PALB2

The PALB2 gene provides instructions for making a protein called partner and localizer of BRCA2. As its name suggests, this protein interacts with the protein produced from the BRCA2 gene. These two proteins work together to mend broken strands of DNA, which prevents cells from accumulating genetic damage that can trigger them to divide uncontrollably. Because PALB2 and BRCA2 help control the rate of cell growth and division, these proteins are described as tumor suppressors.

The PALB2 protein stabilizes the BRCA2 protein and anchors it to structures within the nucleus, allowing BRCA2 to fix damaged DNA. Breaks in DNA can be caused by natural and medical radiation or other environmental exposures, and also occur when chromosomes exchange genetic material in preparation for cell division.

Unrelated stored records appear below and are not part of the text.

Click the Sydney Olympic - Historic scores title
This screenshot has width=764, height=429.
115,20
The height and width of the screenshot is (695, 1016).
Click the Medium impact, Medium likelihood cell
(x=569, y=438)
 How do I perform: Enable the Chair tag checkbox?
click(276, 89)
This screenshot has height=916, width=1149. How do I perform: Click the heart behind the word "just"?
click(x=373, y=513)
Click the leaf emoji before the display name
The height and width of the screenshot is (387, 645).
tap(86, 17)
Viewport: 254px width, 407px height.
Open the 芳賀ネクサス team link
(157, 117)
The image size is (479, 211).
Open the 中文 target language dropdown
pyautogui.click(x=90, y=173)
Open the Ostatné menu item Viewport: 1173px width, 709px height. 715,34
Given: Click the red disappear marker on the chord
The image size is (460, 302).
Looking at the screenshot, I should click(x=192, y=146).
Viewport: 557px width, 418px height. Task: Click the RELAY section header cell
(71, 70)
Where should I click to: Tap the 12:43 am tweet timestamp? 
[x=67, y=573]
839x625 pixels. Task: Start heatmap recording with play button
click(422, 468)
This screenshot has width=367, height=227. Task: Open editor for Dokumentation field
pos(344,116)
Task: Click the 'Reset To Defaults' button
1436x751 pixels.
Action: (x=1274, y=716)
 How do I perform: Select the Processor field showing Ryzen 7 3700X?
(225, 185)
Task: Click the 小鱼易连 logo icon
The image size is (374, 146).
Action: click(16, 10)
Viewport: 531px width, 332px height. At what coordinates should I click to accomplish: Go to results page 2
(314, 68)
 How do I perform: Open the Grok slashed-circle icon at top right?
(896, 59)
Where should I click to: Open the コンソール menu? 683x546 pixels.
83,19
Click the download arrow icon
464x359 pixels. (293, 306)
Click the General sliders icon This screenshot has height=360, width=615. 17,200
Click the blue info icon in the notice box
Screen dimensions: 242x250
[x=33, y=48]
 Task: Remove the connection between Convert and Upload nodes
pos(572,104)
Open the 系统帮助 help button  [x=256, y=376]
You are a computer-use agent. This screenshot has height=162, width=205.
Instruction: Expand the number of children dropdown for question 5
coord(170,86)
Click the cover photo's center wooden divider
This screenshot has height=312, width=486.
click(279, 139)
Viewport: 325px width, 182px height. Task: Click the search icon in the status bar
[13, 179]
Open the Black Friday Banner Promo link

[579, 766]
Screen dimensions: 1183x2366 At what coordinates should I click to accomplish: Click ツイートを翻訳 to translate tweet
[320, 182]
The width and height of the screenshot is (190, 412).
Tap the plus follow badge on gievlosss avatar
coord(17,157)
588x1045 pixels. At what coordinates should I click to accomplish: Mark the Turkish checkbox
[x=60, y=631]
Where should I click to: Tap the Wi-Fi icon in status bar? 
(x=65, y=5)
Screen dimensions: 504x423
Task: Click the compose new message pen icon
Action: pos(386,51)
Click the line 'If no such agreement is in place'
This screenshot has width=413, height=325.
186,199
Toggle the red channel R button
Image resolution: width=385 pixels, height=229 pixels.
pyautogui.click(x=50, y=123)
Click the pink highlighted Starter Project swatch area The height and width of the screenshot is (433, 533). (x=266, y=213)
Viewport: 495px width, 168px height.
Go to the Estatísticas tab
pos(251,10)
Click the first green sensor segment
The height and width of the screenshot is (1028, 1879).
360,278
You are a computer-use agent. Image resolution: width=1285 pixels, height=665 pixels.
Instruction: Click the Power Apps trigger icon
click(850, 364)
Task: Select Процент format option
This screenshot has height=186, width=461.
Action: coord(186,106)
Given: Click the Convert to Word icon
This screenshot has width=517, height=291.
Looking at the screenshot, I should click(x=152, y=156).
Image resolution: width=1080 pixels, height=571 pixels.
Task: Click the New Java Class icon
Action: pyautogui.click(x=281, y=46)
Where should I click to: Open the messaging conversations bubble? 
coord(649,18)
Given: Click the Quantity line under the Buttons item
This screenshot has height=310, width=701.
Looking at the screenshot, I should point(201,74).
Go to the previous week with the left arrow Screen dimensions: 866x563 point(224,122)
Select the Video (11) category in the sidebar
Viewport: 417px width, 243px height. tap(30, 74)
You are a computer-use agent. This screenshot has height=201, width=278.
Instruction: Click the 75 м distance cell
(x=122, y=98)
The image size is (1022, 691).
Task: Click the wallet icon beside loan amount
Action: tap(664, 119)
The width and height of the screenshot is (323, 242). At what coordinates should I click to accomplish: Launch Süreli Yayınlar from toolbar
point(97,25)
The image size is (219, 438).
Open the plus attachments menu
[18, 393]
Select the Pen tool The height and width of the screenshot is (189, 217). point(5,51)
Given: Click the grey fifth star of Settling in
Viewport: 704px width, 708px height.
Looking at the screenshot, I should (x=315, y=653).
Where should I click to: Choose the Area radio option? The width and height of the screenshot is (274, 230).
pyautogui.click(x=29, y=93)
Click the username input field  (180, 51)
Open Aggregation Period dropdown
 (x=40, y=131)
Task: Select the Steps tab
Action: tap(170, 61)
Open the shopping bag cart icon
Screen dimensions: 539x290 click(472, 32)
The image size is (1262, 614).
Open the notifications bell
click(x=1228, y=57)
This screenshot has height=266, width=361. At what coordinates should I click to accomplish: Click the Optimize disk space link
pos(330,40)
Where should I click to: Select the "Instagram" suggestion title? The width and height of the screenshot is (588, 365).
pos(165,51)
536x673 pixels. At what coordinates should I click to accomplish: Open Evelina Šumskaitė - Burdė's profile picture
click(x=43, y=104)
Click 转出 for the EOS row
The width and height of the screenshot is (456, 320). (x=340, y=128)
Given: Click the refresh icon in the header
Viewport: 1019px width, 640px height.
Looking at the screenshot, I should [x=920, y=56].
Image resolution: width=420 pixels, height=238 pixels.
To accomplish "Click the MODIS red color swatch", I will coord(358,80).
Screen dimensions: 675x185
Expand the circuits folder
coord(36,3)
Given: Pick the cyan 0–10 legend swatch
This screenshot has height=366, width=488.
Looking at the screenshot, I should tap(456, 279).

By helping repair mistakes in DNA, the PALB2 and BRCA2 proteins play a critical role in maintaining the stability of a cell's genetic information.

breast cancer - associated with the PALB2 gene

About 10 mutations in the PALB2 gene have been identified in people with familial forms of breast cancer. These mutations occur in one copy of the gene in each cell and result in the production of an abnormally short version of the PALB2 protein. The defective protein cannot work with BRCA2 to repair damaged DNA effectively. As defects accumulate in DNA, they can trigger cells to grow and divide uncontrollably and form a tumor. Researchers believe that PALB2 mutations may be associated with an approximately 2-fold increase in breast cancer risk.

other disorders - caused by mutations in the PALB2 gene

A condition called Fanconi anemia type N (FA-N) results from two mutated copies of the PALB2 gene in each cell. These mutations severely reduce or eliminate the activity of the PALB2 protein. Without enough of this protein, breaks in DNA are not repaired normally and genetic damage can build up over time. As a result, people with Fanconi anemia are prone to several types of cancer. In particular, Fanconi anemia type N increases the risk of several childhood cancers, including a rare form of kidney cancer called Wilms' tumor and a brain tumor called medulloblastoma. Additionally, people with Fanconi anemia experience bone marrow suppression, which causes an abnormal reduction in the number of red blood cells, white blood cells, and blood platelets made by the bone marrow. The reduced production of red blood cells causes the anemia characteristic of this disorder.